One of these games was a graphical upgrade to the original NES Legend of Zelda. It was broadcast in four weekly episodes in 1995, and it featured a number of additions such as the ability to chose a male or female protagonist. It's possible to play this rare version of Zelda today if you find the right (illicit) files floating around the Internet.
(Photo by Muband)
Shouting in the Darkness
The Legend of Zelda's first commercial (1987) in the United States was a strange affair. It featured comedian John Kassir leaping around in a darkened room while shouting names of various Zelda monsters, inter-cut with actual shots of the game itself. To get the feel of it, you really have to watch it yourself. YouTube to the rescue.
Also on YouTube, you can find another early Zelda commercial featuring two game-playing nerds. It's worth watching for the die-hard Zelda fan.
Zelda Game Watch
In the 1980s and 90s, Nelsonic Industries produced a line of digital wristwatches that featured playable LCD games built-in, similar to Nintendo's Game & Watch series and the famous Tiger electronic games of the same era.

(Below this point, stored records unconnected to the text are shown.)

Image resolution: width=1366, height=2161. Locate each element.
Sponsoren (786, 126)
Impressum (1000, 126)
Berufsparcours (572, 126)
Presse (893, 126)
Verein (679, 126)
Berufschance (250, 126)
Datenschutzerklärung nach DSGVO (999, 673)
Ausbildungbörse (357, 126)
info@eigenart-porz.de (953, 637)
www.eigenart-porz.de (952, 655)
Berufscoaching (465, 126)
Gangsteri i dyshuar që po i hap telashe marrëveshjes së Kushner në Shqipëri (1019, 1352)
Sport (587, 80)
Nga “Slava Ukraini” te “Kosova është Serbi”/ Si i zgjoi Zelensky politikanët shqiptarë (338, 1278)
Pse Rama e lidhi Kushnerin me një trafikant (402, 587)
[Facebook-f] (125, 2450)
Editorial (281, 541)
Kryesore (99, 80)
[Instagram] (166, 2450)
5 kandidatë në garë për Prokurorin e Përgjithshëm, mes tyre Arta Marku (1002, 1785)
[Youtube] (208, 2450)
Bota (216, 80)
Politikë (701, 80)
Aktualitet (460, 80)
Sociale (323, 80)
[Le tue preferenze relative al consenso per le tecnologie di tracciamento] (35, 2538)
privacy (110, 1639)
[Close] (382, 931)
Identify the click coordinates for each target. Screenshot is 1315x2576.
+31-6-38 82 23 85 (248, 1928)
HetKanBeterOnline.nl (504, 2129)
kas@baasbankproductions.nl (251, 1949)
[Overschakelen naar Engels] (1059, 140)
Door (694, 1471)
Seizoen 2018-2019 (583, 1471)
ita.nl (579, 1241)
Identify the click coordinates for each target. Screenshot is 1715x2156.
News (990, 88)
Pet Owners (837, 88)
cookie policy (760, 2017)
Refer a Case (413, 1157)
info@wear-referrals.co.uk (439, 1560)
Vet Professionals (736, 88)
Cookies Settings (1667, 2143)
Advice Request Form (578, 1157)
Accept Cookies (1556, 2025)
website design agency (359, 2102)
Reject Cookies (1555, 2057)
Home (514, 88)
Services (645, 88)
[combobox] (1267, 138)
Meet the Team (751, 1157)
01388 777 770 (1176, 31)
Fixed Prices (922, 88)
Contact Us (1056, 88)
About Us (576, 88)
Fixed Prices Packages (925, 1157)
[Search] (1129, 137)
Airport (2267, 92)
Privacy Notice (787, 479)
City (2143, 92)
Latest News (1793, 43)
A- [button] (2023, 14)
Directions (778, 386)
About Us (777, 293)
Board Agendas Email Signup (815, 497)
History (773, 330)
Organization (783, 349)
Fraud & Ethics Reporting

The Legend of Zelda received its own Game Watch in 1989. In the game, Link must defeat four dungeons, each with four rooms. At the end of every dungeon, Link must face a main boss that drops a Triforce piece when defeated. After that, the game ends and it's back to telling the time.
(Photos by Adam Harras / Digital Watch Library)
The Hyrule Fantasy
You're looking at part of an original Japanese magazine advertisement for The Hyrule Fantasy: Legend of Zelda from 1986. You can see the full version here. It shows an innocent cartoon Link and Princess Zelda, reminding us that the series has come a long way in the last 25 years.